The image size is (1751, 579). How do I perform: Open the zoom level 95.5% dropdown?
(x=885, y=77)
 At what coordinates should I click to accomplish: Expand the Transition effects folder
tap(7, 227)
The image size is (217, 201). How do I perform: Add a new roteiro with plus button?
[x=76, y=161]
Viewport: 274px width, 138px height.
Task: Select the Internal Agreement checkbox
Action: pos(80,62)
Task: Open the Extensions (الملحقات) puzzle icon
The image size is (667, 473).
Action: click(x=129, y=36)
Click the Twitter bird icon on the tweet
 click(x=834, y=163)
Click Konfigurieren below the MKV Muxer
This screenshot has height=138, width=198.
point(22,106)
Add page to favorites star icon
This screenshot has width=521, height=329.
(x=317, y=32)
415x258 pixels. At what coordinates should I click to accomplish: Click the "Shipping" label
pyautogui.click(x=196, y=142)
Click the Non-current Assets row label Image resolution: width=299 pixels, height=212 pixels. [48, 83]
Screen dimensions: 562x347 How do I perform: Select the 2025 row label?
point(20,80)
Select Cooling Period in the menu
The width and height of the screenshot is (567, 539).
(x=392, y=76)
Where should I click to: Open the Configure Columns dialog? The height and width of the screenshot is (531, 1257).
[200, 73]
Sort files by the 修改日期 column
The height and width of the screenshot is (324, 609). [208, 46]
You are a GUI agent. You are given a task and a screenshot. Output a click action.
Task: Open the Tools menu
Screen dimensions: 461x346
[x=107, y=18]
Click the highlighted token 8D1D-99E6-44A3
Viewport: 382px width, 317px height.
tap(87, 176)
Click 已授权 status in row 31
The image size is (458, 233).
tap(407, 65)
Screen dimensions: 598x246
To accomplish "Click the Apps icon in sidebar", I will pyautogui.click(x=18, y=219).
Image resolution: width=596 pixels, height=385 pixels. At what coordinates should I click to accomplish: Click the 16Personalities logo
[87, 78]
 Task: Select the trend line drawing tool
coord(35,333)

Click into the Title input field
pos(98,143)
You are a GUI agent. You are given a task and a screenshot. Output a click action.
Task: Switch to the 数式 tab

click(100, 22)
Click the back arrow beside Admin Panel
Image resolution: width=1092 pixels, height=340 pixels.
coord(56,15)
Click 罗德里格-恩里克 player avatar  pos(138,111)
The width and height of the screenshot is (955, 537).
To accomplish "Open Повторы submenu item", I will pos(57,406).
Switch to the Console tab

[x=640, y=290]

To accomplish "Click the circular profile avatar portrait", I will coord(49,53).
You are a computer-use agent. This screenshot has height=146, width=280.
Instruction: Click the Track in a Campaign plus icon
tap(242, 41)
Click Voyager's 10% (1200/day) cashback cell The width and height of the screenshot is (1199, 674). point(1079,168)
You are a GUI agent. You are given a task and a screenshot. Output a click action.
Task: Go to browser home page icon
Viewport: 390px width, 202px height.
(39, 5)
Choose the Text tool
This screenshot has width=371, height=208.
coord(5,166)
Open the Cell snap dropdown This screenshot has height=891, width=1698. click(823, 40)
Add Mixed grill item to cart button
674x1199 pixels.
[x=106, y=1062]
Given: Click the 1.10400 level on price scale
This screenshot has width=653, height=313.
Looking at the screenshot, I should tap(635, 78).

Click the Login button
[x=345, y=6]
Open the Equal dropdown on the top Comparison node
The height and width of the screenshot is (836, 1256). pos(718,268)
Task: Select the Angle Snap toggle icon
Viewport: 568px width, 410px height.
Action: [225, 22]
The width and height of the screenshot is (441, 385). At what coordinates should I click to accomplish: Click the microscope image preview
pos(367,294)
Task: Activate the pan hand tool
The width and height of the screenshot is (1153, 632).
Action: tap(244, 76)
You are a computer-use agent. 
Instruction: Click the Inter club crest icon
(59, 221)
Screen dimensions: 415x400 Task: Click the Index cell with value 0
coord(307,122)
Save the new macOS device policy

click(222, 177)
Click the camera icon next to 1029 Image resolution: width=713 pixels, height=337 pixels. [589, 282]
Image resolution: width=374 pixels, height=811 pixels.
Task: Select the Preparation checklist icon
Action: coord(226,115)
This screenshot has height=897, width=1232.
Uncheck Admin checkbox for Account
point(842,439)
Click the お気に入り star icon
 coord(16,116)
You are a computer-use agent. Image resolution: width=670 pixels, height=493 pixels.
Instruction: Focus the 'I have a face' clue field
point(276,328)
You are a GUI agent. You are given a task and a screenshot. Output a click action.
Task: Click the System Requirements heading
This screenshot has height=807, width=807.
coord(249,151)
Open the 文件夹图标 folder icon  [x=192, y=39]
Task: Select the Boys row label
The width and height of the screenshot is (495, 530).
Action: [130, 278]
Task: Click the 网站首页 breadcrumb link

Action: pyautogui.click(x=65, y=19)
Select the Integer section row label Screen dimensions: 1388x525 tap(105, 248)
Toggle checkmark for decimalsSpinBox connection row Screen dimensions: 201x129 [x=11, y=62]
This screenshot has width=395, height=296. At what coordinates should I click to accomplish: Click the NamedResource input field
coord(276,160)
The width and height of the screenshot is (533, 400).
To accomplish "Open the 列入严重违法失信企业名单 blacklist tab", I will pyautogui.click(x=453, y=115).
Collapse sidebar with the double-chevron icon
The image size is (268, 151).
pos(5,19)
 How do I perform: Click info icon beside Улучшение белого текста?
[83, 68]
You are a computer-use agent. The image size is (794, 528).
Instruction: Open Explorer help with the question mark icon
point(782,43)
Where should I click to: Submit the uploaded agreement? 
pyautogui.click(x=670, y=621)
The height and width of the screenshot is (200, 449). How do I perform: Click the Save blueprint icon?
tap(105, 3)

▬▬▬

**YOUR ASSIGNMENT:**
Transcribe all the material, keeping each word as it is.

**REPLY TO THE EXERCISE:**
The image size is (1751, 579). How do I perform: Open the zoom level 95.5% dropdown?
(x=885, y=77)
 At what coordinates should I click to accomplish: Expand the Transition effects folder
tap(7, 227)
The image size is (217, 201). How do I perform: Add a new roteiro with plus button?
[x=76, y=161]
Viewport: 274px width, 138px height.
Task: Select the Internal Agreement checkbox
Action: pos(80,62)
Task: Open the Extensions (الملحقات) puzzle icon
The image size is (667, 473).
Action: click(x=129, y=36)
Click the Twitter bird icon on the tweet
 click(x=834, y=163)
Click Konfigurieren below the MKV Muxer
This screenshot has height=138, width=198.
point(22,106)
Add page to favorites star icon
This screenshot has width=521, height=329.
(x=317, y=32)
415x258 pixels. At what coordinates should I click to accomplish: Click the "Shipping" label
pyautogui.click(x=196, y=142)
Click the Non-current Assets row label Image resolution: width=299 pixels, height=212 pixels. [48, 83]
Screen dimensions: 562x347 How do I perform: Select the 2025 row label?
point(20,80)
Select Cooling Period in the menu
The width and height of the screenshot is (567, 539).
(x=392, y=76)
Where should I click to: Open the Configure Columns dialog? The height and width of the screenshot is (531, 1257).
[200, 73]
Sort files by the 修改日期 column
The height and width of the screenshot is (324, 609). [208, 46]
You are a GUI agent. You are given a task and a screenshot. Output a click action.
Task: Open the Tools menu
Screen dimensions: 461x346
[x=107, y=18]
Click the highlighted token 8D1D-99E6-44A3
Viewport: 382px width, 317px height.
tap(87, 176)
Click 已授权 status in row 31
The image size is (458, 233).
tap(407, 65)
Screen dimensions: 598x246
To accomplish "Click the Apps icon in sidebar", I will pyautogui.click(x=18, y=219).
Image resolution: width=596 pixels, height=385 pixels. At what coordinates should I click to accomplish: Click the 16Personalities logo
[87, 78]
 Task: Select the trend line drawing tool
coord(35,333)

Click into the Title input field
pos(98,143)
You are a GUI agent. You are given a task and a screenshot. Output a click action.
Task: Switch to the 数式 tab

click(100, 22)
Click the back arrow beside Admin Panel
Image resolution: width=1092 pixels, height=340 pixels.
coord(56,15)
Click 罗德里格-恩里克 player avatar  pos(138,111)
The width and height of the screenshot is (955, 537).
To accomplish "Open Повторы submenu item", I will pos(57,406).
Switch to the Console tab

[x=640, y=290]

To accomplish "Click the circular profile avatar portrait", I will coord(49,53).
You are a computer-use agent. This screenshot has height=146, width=280.
Instruction: Click the Track in a Campaign plus icon
tap(242, 41)
Click Voyager's 10% (1200/day) cashback cell The width and height of the screenshot is (1199, 674). point(1079,168)
You are a GUI agent. You are given a task and a screenshot. Output a click action.
Task: Go to browser home page icon
Viewport: 390px width, 202px height.
(39, 5)
Choose the Text tool
This screenshot has width=371, height=208.
coord(5,166)
Open the Cell snap dropdown This screenshot has height=891, width=1698. click(823, 40)
Add Mixed grill item to cart button
674x1199 pixels.
[x=106, y=1062]
Given: Click the 1.10400 level on price scale
This screenshot has width=653, height=313.
Looking at the screenshot, I should tap(635, 78).

Click the Login button
[x=345, y=6]
Open the Equal dropdown on the top Comparison node
The height and width of the screenshot is (836, 1256). pos(718,268)
Task: Select the Angle Snap toggle icon
Viewport: 568px width, 410px height.
Action: [225, 22]
The width and height of the screenshot is (441, 385). At what coordinates should I click to accomplish: Click the microscope image preview
pos(367,294)
Task: Activate the pan hand tool
The width and height of the screenshot is (1153, 632).
Action: tap(244, 76)
You are a computer-use agent. 
Instruction: Click the Inter club crest icon
(59, 221)
Screen dimensions: 415x400 Task: Click the Index cell with value 0
coord(307,122)
Save the new macOS device policy

click(222, 177)
Click the camera icon next to 1029 Image resolution: width=713 pixels, height=337 pixels. [589, 282]
Image resolution: width=374 pixels, height=811 pixels.
Task: Select the Preparation checklist icon
Action: coord(226,115)
This screenshot has height=897, width=1232.
Uncheck Admin checkbox for Account
point(842,439)
Click the お気に入り star icon
 coord(16,116)
You are a computer-use agent. Image resolution: width=670 pixels, height=493 pixels.
Instruction: Focus the 'I have a face' clue field
point(276,328)
You are a GUI agent. You are given a task and a screenshot. Output a click action.
Task: Click the System Requirements heading
This screenshot has height=807, width=807.
coord(249,151)
Open the 文件夹图标 folder icon  [x=192, y=39]
Task: Select the Boys row label
The width and height of the screenshot is (495, 530).
Action: [130, 278]
Task: Click the 网站首页 breadcrumb link

Action: pyautogui.click(x=65, y=19)
Select the Integer section row label Screen dimensions: 1388x525 tap(105, 248)
Toggle checkmark for decimalsSpinBox connection row Screen dimensions: 201x129 [x=11, y=62]
This screenshot has width=395, height=296. At what coordinates should I click to accomplish: Click the NamedResource input field
coord(276,160)
The width and height of the screenshot is (533, 400).
To accomplish "Open the 列入严重违法失信企业名单 blacklist tab", I will pyautogui.click(x=453, y=115).
Collapse sidebar with the double-chevron icon
The image size is (268, 151).
pos(5,19)
 How do I perform: Click info icon beside Улучшение белого текста?
[83, 68]
You are a computer-use agent. The image size is (794, 528).
Instruction: Open Explorer help with the question mark icon
point(782,43)
Where should I click to: Submit the uploaded agreement? 
pyautogui.click(x=670, y=621)
The height and width of the screenshot is (200, 449). How do I perform: Click the Save blueprint icon?
tap(105, 3)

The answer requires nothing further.